== EXTRACTED MATERIAL

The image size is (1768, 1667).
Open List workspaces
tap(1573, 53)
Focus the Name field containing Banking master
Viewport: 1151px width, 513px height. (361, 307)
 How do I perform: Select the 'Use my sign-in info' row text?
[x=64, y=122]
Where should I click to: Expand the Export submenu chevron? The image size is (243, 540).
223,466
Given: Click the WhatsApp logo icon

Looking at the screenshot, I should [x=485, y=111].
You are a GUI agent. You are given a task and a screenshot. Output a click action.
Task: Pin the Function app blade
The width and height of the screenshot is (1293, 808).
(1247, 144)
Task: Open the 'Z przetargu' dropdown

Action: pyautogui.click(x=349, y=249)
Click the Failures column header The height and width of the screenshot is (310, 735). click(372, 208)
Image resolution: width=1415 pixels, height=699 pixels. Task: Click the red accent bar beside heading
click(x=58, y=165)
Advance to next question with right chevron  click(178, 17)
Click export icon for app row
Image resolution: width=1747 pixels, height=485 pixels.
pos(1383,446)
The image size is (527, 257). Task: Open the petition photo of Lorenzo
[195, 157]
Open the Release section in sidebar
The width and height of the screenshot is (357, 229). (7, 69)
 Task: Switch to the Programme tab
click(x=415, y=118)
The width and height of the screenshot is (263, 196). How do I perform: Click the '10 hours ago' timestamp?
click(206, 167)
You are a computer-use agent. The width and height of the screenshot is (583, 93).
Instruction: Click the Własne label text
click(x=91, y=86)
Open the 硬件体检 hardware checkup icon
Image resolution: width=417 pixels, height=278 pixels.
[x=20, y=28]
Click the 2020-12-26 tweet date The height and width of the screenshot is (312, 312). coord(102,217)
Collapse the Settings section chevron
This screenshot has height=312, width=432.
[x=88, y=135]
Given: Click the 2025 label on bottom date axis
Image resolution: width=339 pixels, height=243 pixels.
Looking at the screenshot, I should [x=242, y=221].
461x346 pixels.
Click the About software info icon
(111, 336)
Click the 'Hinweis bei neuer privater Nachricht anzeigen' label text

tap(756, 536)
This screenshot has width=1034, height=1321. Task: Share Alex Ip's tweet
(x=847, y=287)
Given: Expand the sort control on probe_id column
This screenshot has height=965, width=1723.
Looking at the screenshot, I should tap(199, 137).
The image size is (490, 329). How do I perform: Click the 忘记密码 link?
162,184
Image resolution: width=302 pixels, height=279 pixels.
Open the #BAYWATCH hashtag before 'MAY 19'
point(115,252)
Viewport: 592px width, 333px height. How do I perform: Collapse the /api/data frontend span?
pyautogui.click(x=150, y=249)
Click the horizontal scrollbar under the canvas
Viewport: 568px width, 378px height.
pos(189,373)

====

=== THE PROBLEM ===
Extract every line of the material, unchanged, from the line that contains "You are a computer-use" down to the line that contains "[x=88, y=135]", both included.

=== ANSWER FOR THE TASK ===
You are a computer-use agent. The width and height of the screenshot is (583, 93).
Instruction: Click the Własne label text
click(x=91, y=86)
Open the 硬件体检 hardware checkup icon
Image resolution: width=417 pixels, height=278 pixels.
[x=20, y=28]
Click the 2020-12-26 tweet date The height and width of the screenshot is (312, 312). coord(102,217)
Collapse the Settings section chevron
This screenshot has height=312, width=432.
[x=88, y=135]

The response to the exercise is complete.